[Opening SUPPLIED INFORMATION section]

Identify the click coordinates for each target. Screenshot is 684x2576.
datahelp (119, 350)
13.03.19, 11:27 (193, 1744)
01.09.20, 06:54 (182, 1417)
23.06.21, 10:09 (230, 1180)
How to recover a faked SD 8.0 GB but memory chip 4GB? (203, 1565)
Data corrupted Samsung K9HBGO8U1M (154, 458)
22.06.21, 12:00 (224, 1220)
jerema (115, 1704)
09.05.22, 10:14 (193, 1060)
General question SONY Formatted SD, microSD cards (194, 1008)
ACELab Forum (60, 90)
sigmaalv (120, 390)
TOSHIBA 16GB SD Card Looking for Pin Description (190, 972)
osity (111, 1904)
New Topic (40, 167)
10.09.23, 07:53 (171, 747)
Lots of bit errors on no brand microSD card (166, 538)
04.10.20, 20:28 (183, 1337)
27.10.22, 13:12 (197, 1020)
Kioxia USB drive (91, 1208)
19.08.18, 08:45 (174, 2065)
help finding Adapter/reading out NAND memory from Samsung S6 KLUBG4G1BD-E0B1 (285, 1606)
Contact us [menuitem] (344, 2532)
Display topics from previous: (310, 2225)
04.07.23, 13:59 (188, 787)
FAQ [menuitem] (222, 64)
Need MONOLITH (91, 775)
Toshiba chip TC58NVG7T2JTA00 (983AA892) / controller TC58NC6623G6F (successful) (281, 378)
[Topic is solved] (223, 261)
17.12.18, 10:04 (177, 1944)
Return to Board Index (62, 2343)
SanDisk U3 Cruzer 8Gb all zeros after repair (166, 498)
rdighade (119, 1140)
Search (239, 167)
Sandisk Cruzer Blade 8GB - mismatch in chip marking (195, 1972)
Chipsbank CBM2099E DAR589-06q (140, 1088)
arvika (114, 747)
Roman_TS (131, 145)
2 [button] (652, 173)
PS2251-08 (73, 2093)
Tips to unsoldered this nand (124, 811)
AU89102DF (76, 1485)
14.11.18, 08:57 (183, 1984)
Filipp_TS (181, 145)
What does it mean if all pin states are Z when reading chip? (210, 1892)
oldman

[Closing SUPPLIED INFORMATION section]

EXERCISE OBJECTIVE: In the listing above, find the line with "23.06.21, 10:09 (230, 1180)" and the line with "10.09.23, 07:53 (171, 747)", then reproduce both and every line between them exactly.

SOLUTION TO THE PROBLEM:
23.06.21, 10:09 (230, 1180)
How to recover a faked SD 8.0 GB but memory chip 4GB? (203, 1565)
Data corrupted Samsung K9HBGO8U1M (154, 458)
22.06.21, 12:00 (224, 1220)
jerema (115, 1704)
09.05.22, 10:14 (193, 1060)
General question SONY Formatted SD, microSD cards (194, 1008)
ACELab Forum (60, 90)
sigmaalv (120, 390)
TOSHIBA 16GB SD Card Looking for Pin Description (190, 972)
osity (111, 1904)
New Topic (40, 167)
10.09.23, 07:53 (171, 747)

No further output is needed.